The problem with this line of thinking is that one-year returns in the markets are pretty meaningless. They provide very little signal and plenty of noise. Take a look at what happens when you update these same ETFs for their one-year performance through the end of this past week:
There are still some negative returns on here, but the performance across the board is much better. There are even some fairly decent one-year returns in a handful of markets. There are a number of reasons for these changes. Markets have rallied over the past couple of weeks. It’s possible that there was a poor performing month or so that dropped off from the calculation of the previous period.

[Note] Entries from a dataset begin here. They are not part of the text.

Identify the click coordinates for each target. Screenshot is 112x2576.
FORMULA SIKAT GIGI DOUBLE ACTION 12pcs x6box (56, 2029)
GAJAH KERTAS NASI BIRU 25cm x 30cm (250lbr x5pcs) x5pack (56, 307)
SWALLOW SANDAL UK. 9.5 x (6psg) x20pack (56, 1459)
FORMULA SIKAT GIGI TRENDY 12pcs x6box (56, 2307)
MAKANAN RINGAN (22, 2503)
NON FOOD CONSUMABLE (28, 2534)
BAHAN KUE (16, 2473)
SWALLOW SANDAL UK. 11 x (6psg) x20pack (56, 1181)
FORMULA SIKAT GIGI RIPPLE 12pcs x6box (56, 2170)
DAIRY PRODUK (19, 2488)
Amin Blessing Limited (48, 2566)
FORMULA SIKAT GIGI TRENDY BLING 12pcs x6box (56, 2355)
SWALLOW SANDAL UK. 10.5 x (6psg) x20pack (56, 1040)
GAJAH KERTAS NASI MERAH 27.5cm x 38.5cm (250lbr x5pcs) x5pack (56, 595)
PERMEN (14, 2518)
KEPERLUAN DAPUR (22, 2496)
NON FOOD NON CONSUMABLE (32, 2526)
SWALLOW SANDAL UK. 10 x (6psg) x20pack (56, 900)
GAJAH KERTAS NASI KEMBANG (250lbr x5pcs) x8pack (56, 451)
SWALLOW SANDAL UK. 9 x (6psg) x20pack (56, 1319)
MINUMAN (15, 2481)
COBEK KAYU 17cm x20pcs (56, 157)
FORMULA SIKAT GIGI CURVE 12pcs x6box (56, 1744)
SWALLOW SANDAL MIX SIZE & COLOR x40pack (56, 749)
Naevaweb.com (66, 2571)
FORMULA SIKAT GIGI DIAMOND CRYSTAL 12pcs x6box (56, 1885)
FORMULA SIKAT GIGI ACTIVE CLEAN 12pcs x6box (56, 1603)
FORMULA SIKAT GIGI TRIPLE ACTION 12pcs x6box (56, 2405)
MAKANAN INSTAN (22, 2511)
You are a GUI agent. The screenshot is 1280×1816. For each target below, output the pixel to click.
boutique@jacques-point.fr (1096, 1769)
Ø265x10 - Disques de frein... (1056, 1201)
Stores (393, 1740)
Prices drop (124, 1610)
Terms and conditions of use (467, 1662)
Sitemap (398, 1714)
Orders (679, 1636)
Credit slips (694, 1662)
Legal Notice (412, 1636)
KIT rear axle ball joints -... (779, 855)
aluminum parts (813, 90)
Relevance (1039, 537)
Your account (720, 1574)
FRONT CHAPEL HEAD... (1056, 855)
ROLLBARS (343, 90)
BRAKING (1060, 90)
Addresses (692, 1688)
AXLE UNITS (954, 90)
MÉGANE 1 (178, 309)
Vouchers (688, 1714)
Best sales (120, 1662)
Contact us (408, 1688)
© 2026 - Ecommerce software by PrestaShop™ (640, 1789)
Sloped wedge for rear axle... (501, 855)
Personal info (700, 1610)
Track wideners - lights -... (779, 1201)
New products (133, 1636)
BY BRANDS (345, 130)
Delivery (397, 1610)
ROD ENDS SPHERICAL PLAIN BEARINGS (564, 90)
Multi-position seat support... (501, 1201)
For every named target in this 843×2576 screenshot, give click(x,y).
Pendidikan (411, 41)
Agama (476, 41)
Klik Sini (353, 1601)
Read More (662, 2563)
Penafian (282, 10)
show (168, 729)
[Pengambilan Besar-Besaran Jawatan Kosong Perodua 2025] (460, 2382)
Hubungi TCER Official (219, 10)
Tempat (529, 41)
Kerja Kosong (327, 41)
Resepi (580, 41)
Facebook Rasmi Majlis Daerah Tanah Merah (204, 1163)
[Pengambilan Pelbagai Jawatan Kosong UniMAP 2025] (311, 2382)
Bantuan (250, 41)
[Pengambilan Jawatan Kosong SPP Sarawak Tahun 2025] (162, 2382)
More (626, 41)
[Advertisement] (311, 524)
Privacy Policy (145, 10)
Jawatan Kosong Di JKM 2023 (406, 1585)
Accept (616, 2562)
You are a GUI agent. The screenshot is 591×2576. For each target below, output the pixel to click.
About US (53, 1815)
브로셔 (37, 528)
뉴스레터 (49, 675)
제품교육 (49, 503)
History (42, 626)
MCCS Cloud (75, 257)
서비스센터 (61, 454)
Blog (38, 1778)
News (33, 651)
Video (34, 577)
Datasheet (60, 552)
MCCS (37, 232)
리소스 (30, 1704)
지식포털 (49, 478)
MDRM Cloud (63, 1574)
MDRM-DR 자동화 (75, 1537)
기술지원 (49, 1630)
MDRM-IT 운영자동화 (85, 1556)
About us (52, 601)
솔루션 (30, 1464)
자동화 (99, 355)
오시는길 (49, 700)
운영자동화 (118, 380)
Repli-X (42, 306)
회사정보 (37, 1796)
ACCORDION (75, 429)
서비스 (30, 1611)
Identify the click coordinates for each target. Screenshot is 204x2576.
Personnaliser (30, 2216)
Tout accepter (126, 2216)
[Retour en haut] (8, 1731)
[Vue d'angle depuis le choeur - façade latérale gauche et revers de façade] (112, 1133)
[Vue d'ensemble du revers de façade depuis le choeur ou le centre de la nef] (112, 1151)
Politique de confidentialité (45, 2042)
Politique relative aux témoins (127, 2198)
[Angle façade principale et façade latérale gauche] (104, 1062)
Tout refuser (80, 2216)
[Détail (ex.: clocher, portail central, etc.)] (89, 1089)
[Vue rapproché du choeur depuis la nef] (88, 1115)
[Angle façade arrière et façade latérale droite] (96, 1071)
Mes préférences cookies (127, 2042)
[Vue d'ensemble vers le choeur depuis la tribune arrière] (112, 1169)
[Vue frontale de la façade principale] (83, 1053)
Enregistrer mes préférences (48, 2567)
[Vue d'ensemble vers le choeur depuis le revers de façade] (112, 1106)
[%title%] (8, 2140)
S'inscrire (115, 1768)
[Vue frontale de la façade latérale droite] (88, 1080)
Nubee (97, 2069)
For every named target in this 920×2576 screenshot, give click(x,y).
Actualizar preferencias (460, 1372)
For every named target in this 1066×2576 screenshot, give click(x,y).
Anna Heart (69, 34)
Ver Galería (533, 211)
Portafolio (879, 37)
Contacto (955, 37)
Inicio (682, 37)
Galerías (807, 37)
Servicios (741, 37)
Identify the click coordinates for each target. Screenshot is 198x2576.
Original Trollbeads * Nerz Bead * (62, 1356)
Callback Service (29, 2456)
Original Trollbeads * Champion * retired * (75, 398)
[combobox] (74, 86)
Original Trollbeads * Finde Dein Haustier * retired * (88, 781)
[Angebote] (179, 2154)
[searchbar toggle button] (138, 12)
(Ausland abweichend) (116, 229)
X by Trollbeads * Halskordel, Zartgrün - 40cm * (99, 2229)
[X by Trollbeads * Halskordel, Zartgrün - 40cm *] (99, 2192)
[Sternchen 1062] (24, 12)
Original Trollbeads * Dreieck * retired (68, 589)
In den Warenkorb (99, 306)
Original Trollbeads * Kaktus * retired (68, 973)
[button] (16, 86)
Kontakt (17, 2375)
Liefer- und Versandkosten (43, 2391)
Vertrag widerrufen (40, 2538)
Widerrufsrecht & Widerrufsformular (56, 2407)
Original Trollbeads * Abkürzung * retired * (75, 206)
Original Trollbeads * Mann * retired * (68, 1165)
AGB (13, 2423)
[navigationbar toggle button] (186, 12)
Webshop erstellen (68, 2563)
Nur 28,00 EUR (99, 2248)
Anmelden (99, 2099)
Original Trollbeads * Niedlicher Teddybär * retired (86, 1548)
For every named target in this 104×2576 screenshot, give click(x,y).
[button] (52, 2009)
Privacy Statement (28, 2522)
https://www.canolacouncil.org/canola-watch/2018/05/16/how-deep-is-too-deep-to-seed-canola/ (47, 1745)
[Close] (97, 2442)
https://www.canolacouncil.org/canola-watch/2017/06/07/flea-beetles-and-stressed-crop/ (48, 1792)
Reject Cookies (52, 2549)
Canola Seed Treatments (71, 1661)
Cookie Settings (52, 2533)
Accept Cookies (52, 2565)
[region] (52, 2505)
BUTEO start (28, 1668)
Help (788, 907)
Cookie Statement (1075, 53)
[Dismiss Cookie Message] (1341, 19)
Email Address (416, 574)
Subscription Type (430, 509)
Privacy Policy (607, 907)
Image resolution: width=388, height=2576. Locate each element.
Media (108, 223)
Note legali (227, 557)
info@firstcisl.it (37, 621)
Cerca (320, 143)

The point here isn’t to say, “Look, everything came back like it always does!” The point is that the markets are constantly shifting over shorter time frames. One year numbers could look great one month and terrible the next, depending on what happened before and what happens next. You just never know.
The point is that judging the performance of your securities, funds or entire portfolio over a one-year time horizon doesn’t tell you very much about your success or failure as an investor (assuming you don’t completely blow-up your portfolio). There will be good years and bad years. Sometimes everything works. Sometimes nothing works. Other times there will be a wide dispersion in returns depending on the asset class, style, strategy or geography.
Many investors are worried this year because markets haven’t really gone anywhere or provided much in the way of returns. There are still a couple months remaining before year-end, so you never know what will happen.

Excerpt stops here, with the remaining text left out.